Murat Sabuncu è il nome di un signore turco che ai più non dice nulla. Si tratta del redattore capo del giornale di opposizione al governo di Erdogan, Cumhuriyet (Repubblica), che è stato arrestato e il giornale è stato oggetto di perquisizioni così come le case di alcuni redattori. Cumhuriyet ha svolto sempre un ruolo dialettico nei confronti del governo Erdogan e nell’aprile dell’anno scorso era uscito con un titolo in prima pagina “Mai più” riferendosi al genocidio degli armeni compiuto cento anni fa dalla Turchia. Questa presa di posizione del giornale fu considerata coraggiosa vista la politica governativa che aveva sempre negato che si era trattato di un genocidio da parte dei Giovani Turchi.
Ma questo è marginale rispetto all’arresto di Murat Sabuncu, il vero motivo è il lavoro di repressione che Erdogan sta portando avanti in seguito al fallito colpo di Stato contro tutti coloro che a detta del despota turco ha avuto a che fare direttamente e indirettamente con Fethullah Gülen, il predicatore che vive negli Stati Uniti e che è considerato l’artefice del tentativo di colpo di Stato.

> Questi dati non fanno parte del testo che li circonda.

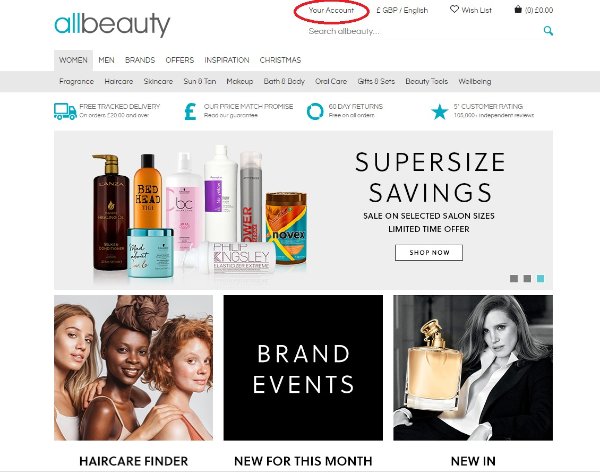
Task: Expand the Fragrance category menu
Action: (x=77, y=81)
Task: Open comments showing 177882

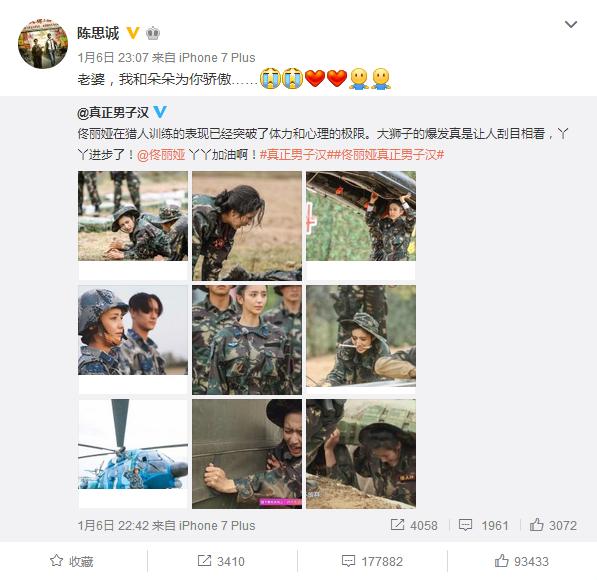Action: pyautogui.click(x=372, y=561)
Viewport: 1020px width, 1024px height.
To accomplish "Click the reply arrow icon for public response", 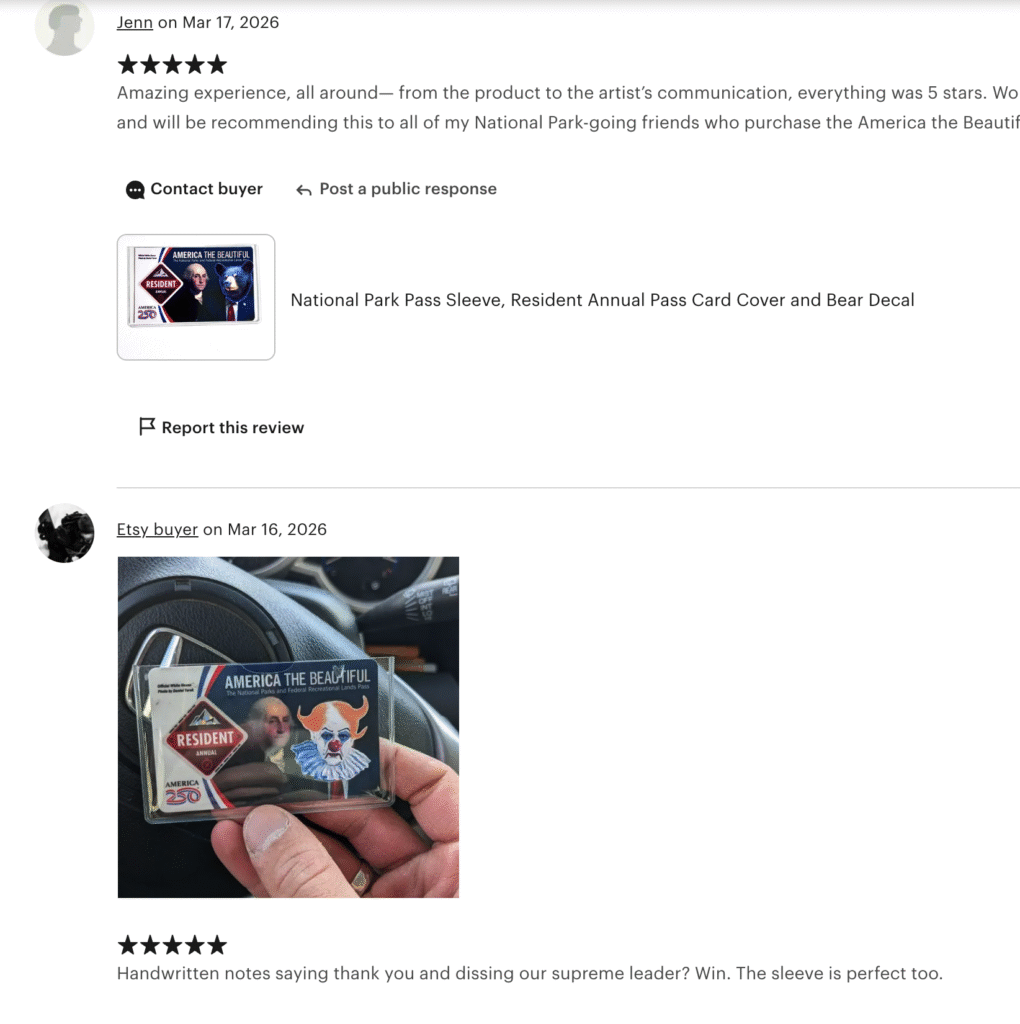I will (x=304, y=190).
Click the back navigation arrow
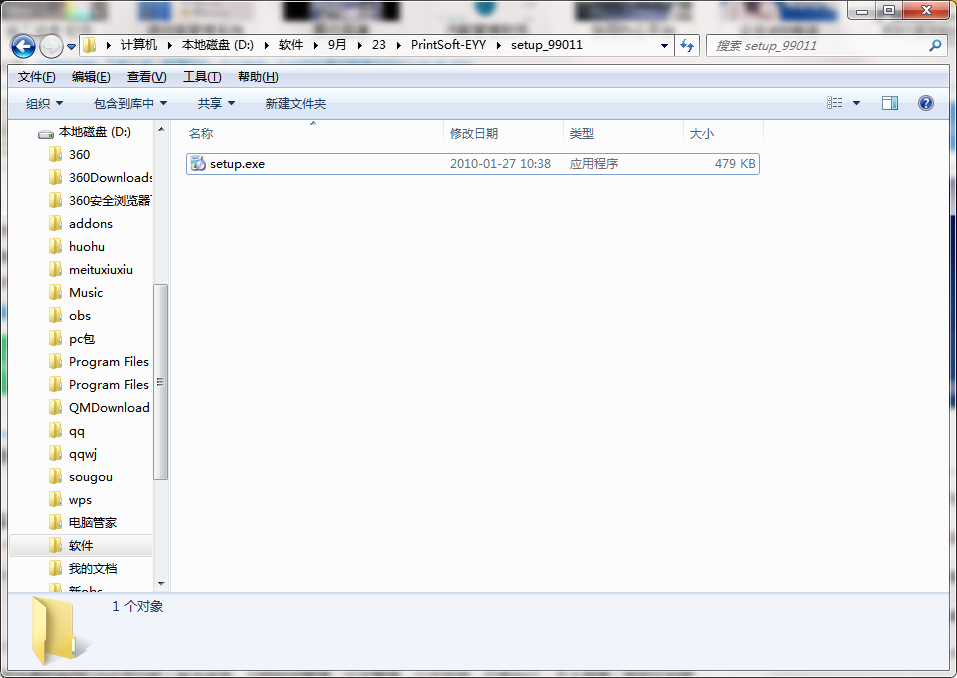 coord(22,45)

Erdogan ha anche chiesto l’estradizione di questo predicatore che dovrebbe essere giudicato secondo le leggi turche e probabilmente, se il disegno di legge che prevede la pena di morte dovesse essere approvato dal Parlamento, Fethullah, quasi sicuramente sarebbe il primo di una lunga lista.
Per il momento nessuna procedura in tal senso è andata in porto. Le accuse contro i giornalisti sono le più svariate e le più generiche e vanno dalla divulgazione di segreti di Stato a quelle più gravi di avere legami con un’associazione terrorista. La centralità che per il governo ha l’estradizione di Fethullah Gülen è riuscita a spostare le simpatie dell’opinione pubblica turca dalla Clinton a Trump, parliamo di quella che è rimasta fedele alla politica di Erdogan.
All’inizio i media turchi pro regime erano rimasti sospettosi per non dire ostili a Trump per le sue dichiarazioni islamofobiche. Interdire l’entrata dei musulmani in America, questa sembrava dovesse essere la politica dell’America in caso di vittoria di Trump. Poi vi erano stati dei correttivi, tra cui il più importante la dichiarazione di sostegno alla politica della Turchia e del suo governo, mentre la Clinton viene percepita come una protettrice del predicatore Gülen. Per rendere più credibile questo discredito la stampa pro-governativa ha detto che i soldi raccolti dal movimento del predicatore sono stati destinati alla campagna della Clinton che agli occhi della maggioranza turca rappresenta la continuità di una politica che ha visto la Cia implicata nel tentativo di colpo di Stato.
Per fortuna che i turchi di Turchia non votano negli Stati Uniti.